C’est ce que nous pouvons observer, avec l’émergence de la notion de ‘’circlusion” qui signifie” entourer, enrober ou enfiler par-dessus.  En utilisant ce terme, le rapport d’activité et de passivité est inversé” (Adamczak, 2016).

Pour redéfinir notre sexualité, il est donc nécessaire de se baser sur la satisfaction sexuelle mutuelle en ayant  des pratiques qui donnent du plaisir et des orgasmes pour tous les partenaires.

Conclusion :

La norme se rattache à la pénétration, car c’est “naturel”, c’est un emboîtement simple et pratique. De plus elle est omniprésente dans les médias et les discours éducatifs. On agit sans réellement penser nos actions, on agit sans pleinement désirer notre acte.
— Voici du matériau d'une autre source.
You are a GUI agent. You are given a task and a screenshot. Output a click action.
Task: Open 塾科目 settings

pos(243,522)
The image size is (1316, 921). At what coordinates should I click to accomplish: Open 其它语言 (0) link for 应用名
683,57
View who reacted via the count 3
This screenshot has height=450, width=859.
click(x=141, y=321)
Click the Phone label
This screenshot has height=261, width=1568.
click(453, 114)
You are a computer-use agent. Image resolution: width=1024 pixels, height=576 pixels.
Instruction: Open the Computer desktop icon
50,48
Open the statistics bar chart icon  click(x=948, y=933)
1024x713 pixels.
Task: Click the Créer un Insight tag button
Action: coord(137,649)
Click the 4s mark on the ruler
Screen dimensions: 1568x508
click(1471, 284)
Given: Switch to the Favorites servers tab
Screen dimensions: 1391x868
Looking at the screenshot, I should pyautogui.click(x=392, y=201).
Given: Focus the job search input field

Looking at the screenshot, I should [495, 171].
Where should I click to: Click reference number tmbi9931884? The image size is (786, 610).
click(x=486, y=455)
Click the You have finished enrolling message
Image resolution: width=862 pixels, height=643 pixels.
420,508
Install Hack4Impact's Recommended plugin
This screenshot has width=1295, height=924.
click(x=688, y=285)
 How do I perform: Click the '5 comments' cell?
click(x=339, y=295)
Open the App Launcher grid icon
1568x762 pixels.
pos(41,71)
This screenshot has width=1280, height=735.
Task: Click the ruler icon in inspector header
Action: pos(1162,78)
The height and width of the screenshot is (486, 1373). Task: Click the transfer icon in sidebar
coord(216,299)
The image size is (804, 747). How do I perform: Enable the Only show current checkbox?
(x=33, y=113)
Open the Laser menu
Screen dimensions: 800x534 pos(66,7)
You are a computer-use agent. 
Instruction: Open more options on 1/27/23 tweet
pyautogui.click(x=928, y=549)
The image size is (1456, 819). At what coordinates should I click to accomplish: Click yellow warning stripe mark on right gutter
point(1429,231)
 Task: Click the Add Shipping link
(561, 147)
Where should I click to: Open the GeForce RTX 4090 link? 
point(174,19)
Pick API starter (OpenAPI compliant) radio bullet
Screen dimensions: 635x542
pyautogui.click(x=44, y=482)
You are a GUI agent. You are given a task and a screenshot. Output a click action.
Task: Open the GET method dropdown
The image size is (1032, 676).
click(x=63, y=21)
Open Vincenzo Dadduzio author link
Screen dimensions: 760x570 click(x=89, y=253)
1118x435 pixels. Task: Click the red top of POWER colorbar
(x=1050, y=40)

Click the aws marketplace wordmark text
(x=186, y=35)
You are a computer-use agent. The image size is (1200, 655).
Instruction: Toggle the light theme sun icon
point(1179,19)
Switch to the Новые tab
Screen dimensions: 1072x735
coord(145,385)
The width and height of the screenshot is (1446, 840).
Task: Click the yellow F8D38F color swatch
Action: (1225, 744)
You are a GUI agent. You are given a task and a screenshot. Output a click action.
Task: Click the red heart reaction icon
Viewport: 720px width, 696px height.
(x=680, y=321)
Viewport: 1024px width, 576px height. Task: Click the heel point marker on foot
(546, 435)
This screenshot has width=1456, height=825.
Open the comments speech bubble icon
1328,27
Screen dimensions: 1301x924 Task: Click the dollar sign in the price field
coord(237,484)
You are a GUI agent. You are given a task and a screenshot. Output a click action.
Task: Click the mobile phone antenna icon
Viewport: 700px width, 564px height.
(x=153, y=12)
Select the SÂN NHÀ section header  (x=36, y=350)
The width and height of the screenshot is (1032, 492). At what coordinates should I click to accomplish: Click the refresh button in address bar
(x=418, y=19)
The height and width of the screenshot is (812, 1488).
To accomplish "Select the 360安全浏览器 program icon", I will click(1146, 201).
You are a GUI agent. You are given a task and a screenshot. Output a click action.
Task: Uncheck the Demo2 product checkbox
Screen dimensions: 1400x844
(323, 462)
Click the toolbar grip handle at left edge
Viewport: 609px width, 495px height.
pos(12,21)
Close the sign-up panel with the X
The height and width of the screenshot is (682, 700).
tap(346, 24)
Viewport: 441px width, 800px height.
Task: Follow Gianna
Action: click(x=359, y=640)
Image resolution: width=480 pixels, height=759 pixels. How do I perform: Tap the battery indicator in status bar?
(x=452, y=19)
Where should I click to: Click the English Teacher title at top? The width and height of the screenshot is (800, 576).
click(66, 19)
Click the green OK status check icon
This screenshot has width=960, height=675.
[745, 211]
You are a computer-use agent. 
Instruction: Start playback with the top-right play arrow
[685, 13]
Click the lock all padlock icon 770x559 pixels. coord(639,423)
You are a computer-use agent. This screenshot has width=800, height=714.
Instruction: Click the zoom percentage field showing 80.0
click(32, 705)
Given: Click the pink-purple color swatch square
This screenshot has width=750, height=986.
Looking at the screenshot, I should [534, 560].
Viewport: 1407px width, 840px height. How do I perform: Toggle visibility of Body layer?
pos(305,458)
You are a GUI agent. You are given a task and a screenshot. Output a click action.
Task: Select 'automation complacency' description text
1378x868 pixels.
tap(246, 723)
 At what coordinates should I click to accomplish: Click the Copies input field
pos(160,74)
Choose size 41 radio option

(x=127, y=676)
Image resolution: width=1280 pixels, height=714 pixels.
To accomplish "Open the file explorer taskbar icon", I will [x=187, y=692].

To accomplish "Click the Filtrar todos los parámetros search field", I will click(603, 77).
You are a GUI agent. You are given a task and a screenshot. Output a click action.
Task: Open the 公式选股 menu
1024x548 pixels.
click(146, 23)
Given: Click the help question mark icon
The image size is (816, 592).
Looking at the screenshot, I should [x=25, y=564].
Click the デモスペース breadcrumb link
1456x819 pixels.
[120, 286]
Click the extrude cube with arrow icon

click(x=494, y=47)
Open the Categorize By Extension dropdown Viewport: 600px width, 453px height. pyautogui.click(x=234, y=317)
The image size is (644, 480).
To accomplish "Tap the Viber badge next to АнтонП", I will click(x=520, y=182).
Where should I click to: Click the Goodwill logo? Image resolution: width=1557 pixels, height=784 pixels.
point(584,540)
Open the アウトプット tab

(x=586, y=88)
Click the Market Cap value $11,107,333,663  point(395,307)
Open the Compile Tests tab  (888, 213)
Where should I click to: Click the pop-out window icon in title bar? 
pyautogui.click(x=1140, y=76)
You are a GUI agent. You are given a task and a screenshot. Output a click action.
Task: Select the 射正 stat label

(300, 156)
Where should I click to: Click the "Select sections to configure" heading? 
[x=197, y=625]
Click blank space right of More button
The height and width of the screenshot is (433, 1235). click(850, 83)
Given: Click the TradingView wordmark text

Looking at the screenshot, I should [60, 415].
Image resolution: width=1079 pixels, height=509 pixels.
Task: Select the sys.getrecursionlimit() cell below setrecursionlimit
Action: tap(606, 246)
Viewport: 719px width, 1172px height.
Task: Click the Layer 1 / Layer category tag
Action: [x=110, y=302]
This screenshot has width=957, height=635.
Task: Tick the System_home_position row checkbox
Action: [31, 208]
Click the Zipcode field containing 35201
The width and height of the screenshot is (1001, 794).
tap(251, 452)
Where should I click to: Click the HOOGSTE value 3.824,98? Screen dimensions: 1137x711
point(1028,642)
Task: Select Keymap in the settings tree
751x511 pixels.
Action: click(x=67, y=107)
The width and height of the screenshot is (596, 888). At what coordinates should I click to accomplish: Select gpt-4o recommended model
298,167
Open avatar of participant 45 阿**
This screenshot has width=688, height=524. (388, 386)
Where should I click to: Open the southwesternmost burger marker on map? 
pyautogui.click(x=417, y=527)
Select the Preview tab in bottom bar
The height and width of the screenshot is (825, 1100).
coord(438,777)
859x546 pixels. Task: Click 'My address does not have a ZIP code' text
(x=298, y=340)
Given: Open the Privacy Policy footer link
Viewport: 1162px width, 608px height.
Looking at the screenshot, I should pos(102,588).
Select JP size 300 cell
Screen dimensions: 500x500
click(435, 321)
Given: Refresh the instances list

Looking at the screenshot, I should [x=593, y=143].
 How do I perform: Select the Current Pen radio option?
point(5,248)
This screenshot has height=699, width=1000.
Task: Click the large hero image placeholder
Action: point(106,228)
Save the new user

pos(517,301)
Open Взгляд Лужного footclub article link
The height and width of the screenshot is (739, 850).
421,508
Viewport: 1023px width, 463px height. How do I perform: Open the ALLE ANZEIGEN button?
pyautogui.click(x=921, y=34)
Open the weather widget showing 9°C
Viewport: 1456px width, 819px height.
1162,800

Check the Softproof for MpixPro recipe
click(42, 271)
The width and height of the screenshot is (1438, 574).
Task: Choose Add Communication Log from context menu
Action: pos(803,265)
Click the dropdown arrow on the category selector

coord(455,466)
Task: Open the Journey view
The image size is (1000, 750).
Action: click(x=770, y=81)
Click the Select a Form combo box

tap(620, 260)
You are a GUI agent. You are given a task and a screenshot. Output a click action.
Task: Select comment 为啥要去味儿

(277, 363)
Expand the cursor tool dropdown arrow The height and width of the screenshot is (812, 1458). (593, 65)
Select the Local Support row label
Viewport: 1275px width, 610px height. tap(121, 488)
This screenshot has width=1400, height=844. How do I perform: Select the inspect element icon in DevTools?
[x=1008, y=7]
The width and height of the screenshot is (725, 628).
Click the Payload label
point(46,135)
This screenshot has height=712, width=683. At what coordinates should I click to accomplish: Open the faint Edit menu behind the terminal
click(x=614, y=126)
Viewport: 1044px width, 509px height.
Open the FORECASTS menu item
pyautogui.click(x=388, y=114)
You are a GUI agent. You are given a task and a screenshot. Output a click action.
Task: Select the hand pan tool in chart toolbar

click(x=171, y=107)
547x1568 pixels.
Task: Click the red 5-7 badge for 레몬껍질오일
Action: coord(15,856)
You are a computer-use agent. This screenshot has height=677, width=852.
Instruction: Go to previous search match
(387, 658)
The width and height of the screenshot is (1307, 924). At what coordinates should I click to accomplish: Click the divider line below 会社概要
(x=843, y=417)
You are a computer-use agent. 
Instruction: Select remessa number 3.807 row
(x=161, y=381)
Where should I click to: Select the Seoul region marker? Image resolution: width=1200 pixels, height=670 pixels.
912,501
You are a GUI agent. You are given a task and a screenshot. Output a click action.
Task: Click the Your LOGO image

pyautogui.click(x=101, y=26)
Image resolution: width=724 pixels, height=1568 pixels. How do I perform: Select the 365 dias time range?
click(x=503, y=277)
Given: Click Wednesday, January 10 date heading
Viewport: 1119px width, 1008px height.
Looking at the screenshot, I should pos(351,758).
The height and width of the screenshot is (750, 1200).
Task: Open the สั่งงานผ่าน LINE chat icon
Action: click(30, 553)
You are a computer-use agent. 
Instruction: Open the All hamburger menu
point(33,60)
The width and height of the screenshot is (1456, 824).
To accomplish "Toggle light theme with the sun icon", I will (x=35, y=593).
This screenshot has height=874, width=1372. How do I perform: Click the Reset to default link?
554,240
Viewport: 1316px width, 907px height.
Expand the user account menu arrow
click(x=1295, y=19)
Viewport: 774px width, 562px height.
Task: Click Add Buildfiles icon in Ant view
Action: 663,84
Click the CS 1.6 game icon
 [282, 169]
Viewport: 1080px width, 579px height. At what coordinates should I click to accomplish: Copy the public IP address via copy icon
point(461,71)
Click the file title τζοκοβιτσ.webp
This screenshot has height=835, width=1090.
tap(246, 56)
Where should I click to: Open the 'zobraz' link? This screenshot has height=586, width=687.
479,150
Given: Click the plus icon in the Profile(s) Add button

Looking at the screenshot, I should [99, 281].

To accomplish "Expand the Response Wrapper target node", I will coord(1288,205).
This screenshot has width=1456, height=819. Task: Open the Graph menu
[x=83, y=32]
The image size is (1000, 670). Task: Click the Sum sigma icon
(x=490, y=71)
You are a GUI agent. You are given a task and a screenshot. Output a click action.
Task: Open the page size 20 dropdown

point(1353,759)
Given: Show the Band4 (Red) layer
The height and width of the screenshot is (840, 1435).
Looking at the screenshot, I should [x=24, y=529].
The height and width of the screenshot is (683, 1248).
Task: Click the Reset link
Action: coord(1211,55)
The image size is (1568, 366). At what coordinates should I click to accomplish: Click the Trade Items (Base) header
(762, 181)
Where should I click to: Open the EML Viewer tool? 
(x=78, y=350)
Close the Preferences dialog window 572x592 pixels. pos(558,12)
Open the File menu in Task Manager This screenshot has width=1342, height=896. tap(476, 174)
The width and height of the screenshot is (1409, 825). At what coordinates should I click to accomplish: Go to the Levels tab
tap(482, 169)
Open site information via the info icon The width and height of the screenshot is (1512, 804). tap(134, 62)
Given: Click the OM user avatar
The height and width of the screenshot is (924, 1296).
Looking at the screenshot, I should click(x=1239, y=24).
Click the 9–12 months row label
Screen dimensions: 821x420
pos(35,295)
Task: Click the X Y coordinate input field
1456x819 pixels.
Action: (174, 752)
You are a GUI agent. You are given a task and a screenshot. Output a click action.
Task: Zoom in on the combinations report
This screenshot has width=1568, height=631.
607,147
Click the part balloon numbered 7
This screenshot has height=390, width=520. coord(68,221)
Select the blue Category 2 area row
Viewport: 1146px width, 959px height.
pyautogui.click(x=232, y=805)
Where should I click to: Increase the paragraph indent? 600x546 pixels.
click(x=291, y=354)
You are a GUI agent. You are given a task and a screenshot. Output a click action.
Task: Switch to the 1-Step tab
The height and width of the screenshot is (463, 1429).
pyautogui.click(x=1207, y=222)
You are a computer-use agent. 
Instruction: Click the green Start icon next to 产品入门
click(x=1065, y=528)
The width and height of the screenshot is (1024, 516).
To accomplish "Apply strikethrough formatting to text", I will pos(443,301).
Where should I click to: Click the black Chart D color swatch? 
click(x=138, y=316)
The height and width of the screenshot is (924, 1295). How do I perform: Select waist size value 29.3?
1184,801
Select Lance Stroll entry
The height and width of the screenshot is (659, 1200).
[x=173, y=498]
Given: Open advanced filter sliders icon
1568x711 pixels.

Répertoire (non exhaustif) de pratiques non-pénétratives :

  • Masturbation mutuelle
  • Regarder l’autre se masturber
  • Sexe oral : cunnilingus, fellation, annulingus
  • Caresses corporelles ou génitales (tout le corps est une zone érogène…)
  • Mordillement, léchouilles, et baisers sur tout le corps (essayez les oreilles, la nuque,…)
  • Humping : frottement des organes génitaux contre son/sa partenaire, ou contre un objet.
  • ‘’Branlette espagnole’’ : stimulation du pénis avec les seins
  • Hotdogging : Stimulation du pénis avec les fesses
  • Massage érotique
  • Corps à corps : se frotter l’un.e à l’autre
  • Bain
  • Sexe virtuel : envoie de messages érotiques, sexe au téléphone, envoie de photos érotiques.
  • Utilisation de sextoys
  • Jouer avec les températures/avec les matières
  • Parler de sexe, créer à l’oral des scénarios, dirty talk : Discussions érotiques.
  • Mise en scène, jeu de rôles
  • Tantra (circulation énergétique et plaisir centré sur tout le corps)
  • Voyeurisme/Exhibitionnisme (dans des lieux dédiés accès pratiques)
  • Candaulisme : regarder sa/son partenaire avoir des relations intimes avec une autre personne
  • BDSM : (Bondage Discipline, Domination, Soumission, Sado-Masochisme)
  • Et pleins d’autres encore

Pour une meilleure compréhension et parce que l’article s’inscrit dans une conception genrée et hétéronormative de la société, nous avons choisi de parler en terme de ”femmes” pour femmes cisgenres et ”d’hommes” pour hommes cisgenres. Nous sommes tout à fait conscient.es que tout le monde ne se retrouvent pas dans ces conceptions binaires.

Bibliographie :

  • Adamczak, B. (2016). « Come on. Diskussion Über ein neues Wort, das sich aufdrängt und unser Sprechen über Sex revolutionieren wird », analyse & kritik 614. En ligne : www.akweb.de/ak_s/ak614/04.htm
  • Brenot, P. (2020). Vivre le sexe sans pénétration | Le Speech du médecin psychiatre thérapeute de couple Philippe Brenot. Konbinis News. [Vidéo] Daylimotion.
  • Gardey D. (2019), Politique du clitoris. Paris : Textuel
  • Gulla, E. & Fox, 1. (2018, updated 2021). 10 non penetrative sex ideas that are just as pleasurable (if not more!). Cosmopolitan. Récupéré de https://www.cosmopolitan.com/uk/love-sex/sex/a17042937/non-penetrative-sex-ideas/
  • Jacquet, L. (2008). La réinvention de la sexualité chez les intersexes. Nouvelles Questions Féministes, 27, 49-60.
  • Koedt, A. (2010). Le mythe de l’orgasme vaginal. Nouvelles Questions Féministes, 29, 14-22.
  • Page, M. (2019). Au-delà de la pénétration. Nouvel Attila, France.